• [Teks Sumber]:
^^^^

Peristiwa terorisme yang terjadi di New Zealand pada hari Jumat 15
Maret 2019 menambah catatan buruk sejarah hubungan antar umat beragama dan hubungan kemanusiaan
dewasa ini. Kejadian ini sungguh menyita publik dunia, tidak hanya di dunia
Muslim tetapi juga dunia
Barat non-muslim. Kejadian yang penuh bengis dan tak berperikemanusiaan
ini menegaskan kepada kita bahwa masih ada di antara umat manusia yang masih tidak nyaman
hidup dalam kedamaian, keamanan, dan saling mengasihi, padahal dasar pokok
semua agama yang ada di dunia ini adalah kasih sayang Tuhan. Dengan Maha kasih-Nya, Dia (Tuhan) berikan agama untuk
menyelamatkan manusia dari kerusakan dan pertikaian. Al-Qur’an sendiri memulai
semua ayatnya dengan bismillahirrahmaanirrahim, yang sangat menekankan
“kasih sayang.”

^^^^

• [Data Sumber]:
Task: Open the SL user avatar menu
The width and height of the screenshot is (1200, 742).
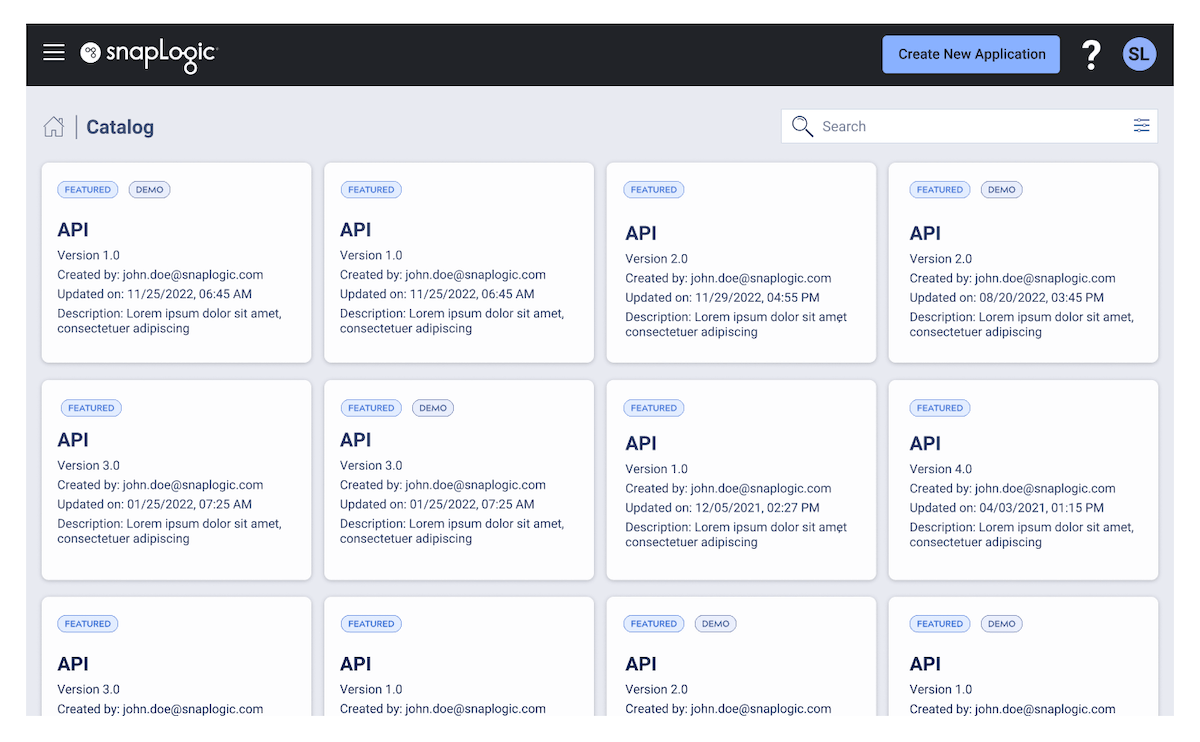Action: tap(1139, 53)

^^^^

• [Tujuan Tugas]:
1 – Jawablah pertanyaan berikut berdasarkan teks tentang peristiwa terorisme di New Zealand:
(a) Pada hari dan tanggal berapa peristiwa terorisme di New Zealand terjadi?
(b) Apa yang disebut sebagai dasar pokok semua agama yang ada di dunia?
(c) Dengan lafaz apa Al-Qur’an memulai semua ayatnya?
2 – Teruskan teks tentang peristiwa terorisme di New Zealand mulai dari kalimat terakhirnya.
Baris-baris data di atas adalah bahan tersendiri yang terpisah dari teks sumber.

• [Hasil Jawaban]:
1 –
(a) Pada hari Jumat, 15 Maret 2019.
(b) Kasih sayang Tuhan.
(c) Dengan bismillahirrahmaanirrahim.

2 –
Terkait kasus
New Zealand, berbagai spekulasi muncul ke permukaan. Ada yang mengatakan,
kejadian ini sebagai peristiwa rasis yang luar biasa sepanjang sejarah New
Zealand yang selama ini dinilai sebagai negara yang aman. Ada yang menilai,
kejadian ini justru menjadi tonggak persatuan dan solidaritas keagamaan di New
Zealand. Di antara media Barat, ada yang mengatakan bahwa kejadian itu bukanlah
terorisme, tetapi hanya
pembunuhan biasa, untuk mengalihkan pemberitaan dari term terorisme. Namun
yang paling jelas dan riil di mata dunia adalah bahwa korban dari kejadian kali
ini adalah umat Islam, yang selama ini sangat sering dituduh sebagai
teroris-ektremis. Kajadian ini dengan tegas membantah tesis besar yang
dikonstruksi oleh media selama ini yang menyatakan Islam sebagai agama
teroris-ekstremis.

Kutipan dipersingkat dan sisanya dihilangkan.